● **ACTIVITY**
Beginning with the line that has "Managed Hosting (703, 932)", reproduce each remaining line of the data exactly, down to and including the last.

● **SOURCE INFORMATION**
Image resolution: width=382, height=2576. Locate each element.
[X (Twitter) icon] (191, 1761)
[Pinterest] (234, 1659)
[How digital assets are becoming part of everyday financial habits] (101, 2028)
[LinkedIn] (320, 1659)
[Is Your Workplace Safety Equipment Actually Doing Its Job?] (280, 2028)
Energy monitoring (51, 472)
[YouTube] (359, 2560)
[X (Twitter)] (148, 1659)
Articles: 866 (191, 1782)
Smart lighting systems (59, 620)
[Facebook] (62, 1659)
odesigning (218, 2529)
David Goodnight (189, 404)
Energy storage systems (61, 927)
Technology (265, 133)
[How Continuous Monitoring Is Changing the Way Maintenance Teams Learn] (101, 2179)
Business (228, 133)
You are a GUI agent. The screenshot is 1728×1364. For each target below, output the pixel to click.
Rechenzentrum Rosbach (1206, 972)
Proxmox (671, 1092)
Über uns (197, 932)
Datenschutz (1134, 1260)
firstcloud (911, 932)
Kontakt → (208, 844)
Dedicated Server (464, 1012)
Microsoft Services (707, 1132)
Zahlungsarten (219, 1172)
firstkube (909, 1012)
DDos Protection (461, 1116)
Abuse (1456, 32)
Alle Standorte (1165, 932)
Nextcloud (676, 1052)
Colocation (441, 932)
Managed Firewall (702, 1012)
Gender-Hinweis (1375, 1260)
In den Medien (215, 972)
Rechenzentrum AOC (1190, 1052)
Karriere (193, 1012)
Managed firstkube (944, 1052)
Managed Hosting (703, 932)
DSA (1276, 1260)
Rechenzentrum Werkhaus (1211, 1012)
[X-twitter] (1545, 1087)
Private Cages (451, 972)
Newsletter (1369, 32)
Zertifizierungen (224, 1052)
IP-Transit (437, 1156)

● **RESPONSE TO THE EXERCISE**
Managed Hosting (703, 932)
DSA (1276, 1260)
Rechenzentrum Werkhaus (1211, 1012)
[X-twitter] (1545, 1087)
Private Cages (451, 972)
Newsletter (1369, 32)
Zertifizierungen (224, 1052)
IP-Transit (437, 1156)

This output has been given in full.